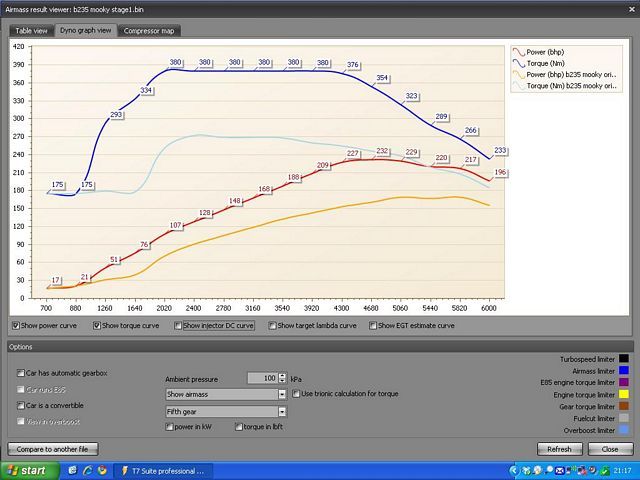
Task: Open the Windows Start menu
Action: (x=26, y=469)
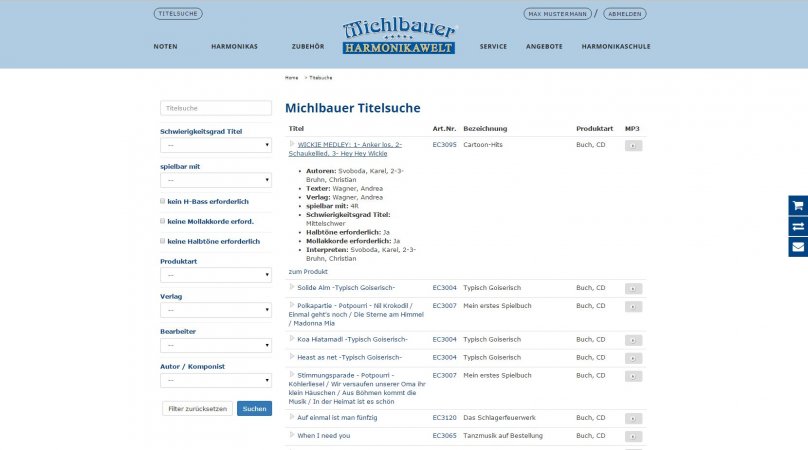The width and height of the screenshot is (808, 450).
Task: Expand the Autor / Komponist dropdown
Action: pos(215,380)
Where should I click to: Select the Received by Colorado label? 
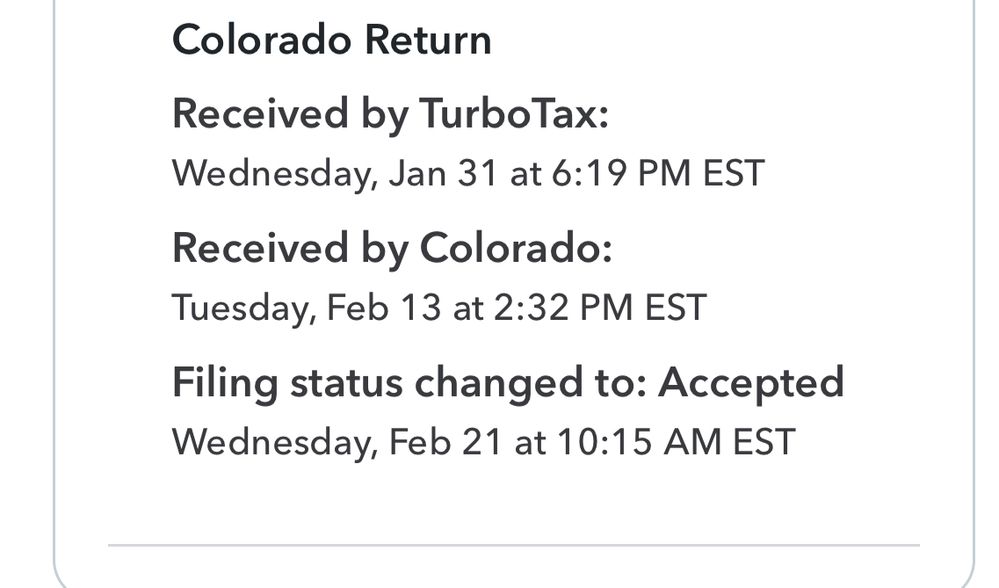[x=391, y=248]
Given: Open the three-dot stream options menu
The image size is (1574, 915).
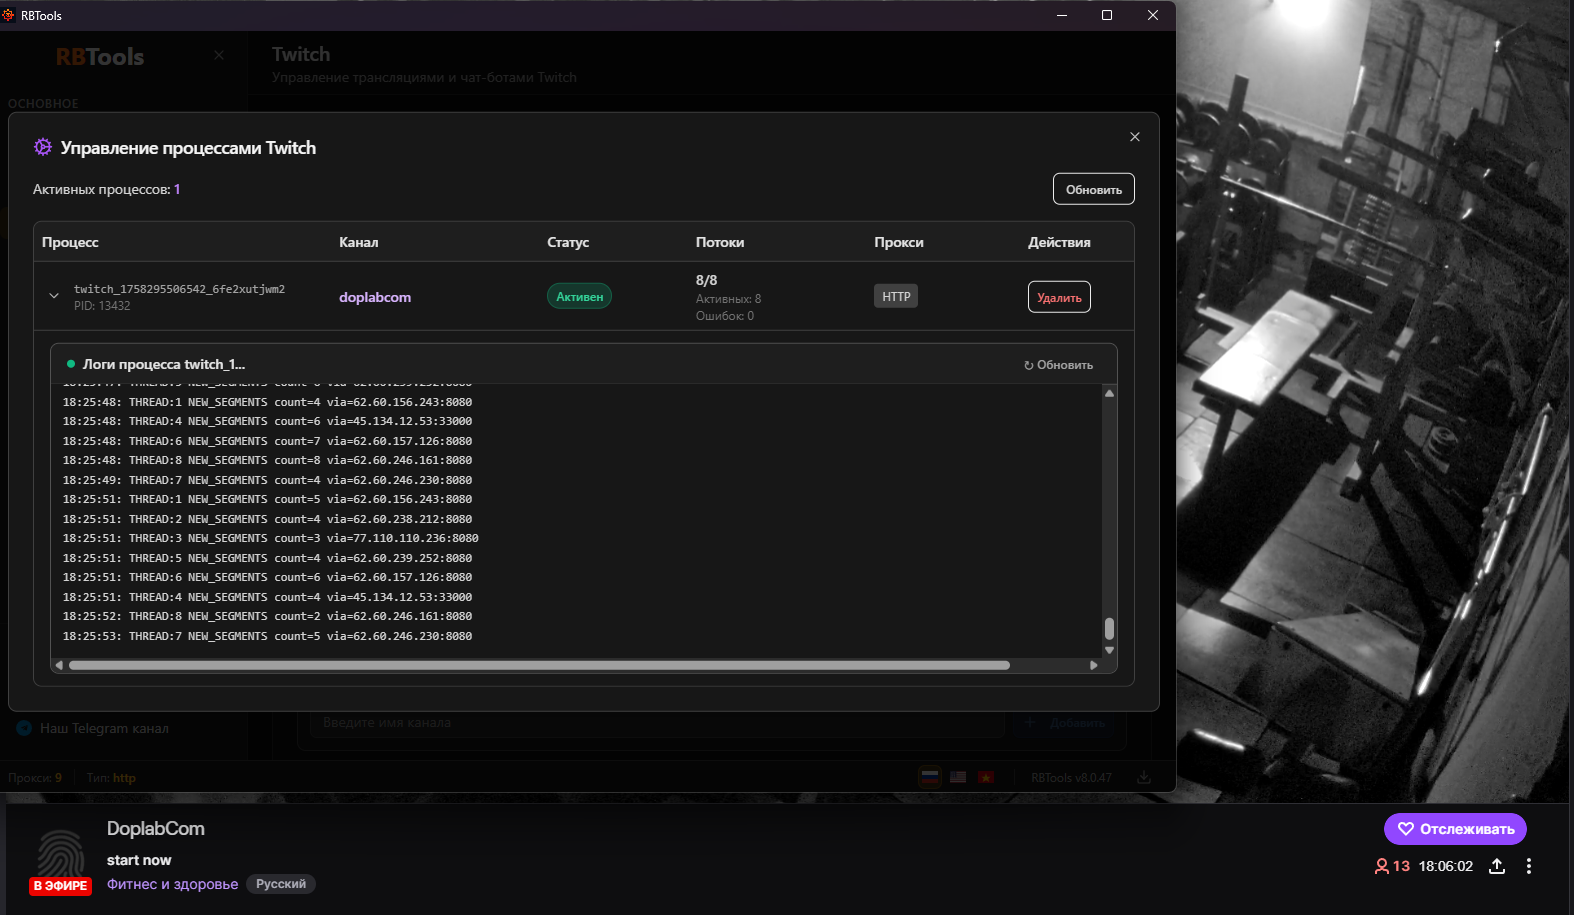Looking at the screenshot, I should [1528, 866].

Given instruction » Reproduce every line of the data above verbatim, leaving out the pictures.

Solution to this exercise »
Task: Open the Windows Start menu
Action: (x=26, y=469)
The width and height of the screenshot is (808, 450).
Task: Expand the Autor / Komponist dropdown
Action: pos(215,380)
Where should I click to: Select the Received by Colorado label? 
[x=391, y=248]
Given: Open the three-dot stream options menu
The image size is (1574, 915).
Looking at the screenshot, I should [1528, 866].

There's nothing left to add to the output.